- Date: 28 March–4 April
- Edition: 17th
- Surface: Hard (indoor)
- Location: Saint-Brieuc, France

Champions

Singles
- Jack Draper

Doubles
- Sander Arends / David Pel
| Open Harmonie mutuelle |

= 2022 Open Harmonie mutuelle =

The 2022 Open Harmonie mutuelle was a professional tennis tournament played on hard courts. It was the seventeenth edition of the tournament which was part of the 2022 ATP Challenger Tour. It took place in Saint-Brieuc, France between 28 March and 4 April 2022.

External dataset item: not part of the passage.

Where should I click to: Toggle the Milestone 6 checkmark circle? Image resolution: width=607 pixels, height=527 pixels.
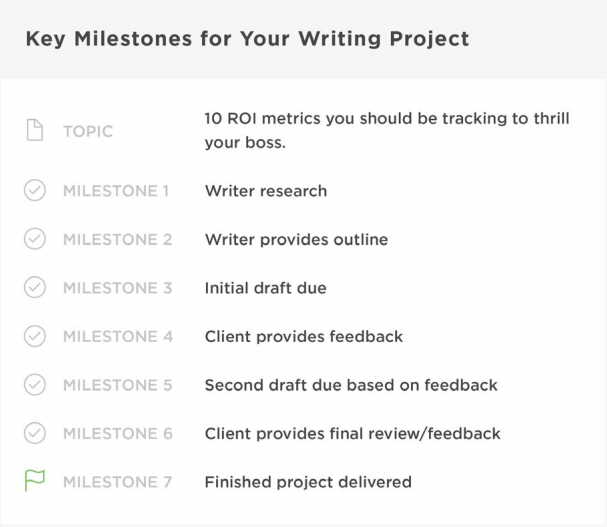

==Singles main-draw entrants==
===Seeds===

| Country | Player | Rank^{1} | Seed |
|---|---|---|---|
| LTU | Ričardas Berankis | 87 | 1 |
| FRA | Quentin Halys | 115 | 2 |
| FRA | Gilles Simon | 139 | 3 |
|  | Roman Safiullin | 143 | 4 |
| GBR | Jack Draper | 146 | 5 |
| FRA | Grégoire Barrère | 178 | 6 |
| FRA | Constant Lestienne | 205 | 7 |
| FRA | Antoine Hoang | 214 | 8 |

- Rankings are as of 21 March 2022.

===Other entrants===
The following players received wildcards into the singles main draw:
- FRA Arthur Fils
- FRA Harold Mayot
- FRA Luca Van Assche

The following players received entry into the singles main draw as alternates:
- TUN Malek Jaziri
- DEN Mikael Torpegaard

The following players received entry from the qualifying draw:
- BEL Zizou Bergs
- CAN Alexis Galarneau
- GBR Alastair Gray
- HUN Fábián Marozsán
- GER Marvin Möller
- GER Henri Squire

The following players received entry as lucky losers:
- GER Benjamin Hassan
- GRE Michail Pervolarakis
- GER Mats Rosenkranz

==Champions==
===Singles===

- GBR Jack Draper def. BEL Zizou Bergs 6–2, 5–7, 6–4.

===Doubles===

- NED Sander Arends / NED David Pel def. FRA Jonathan Eysseric / NED Robin Haase 6–3, 6–3.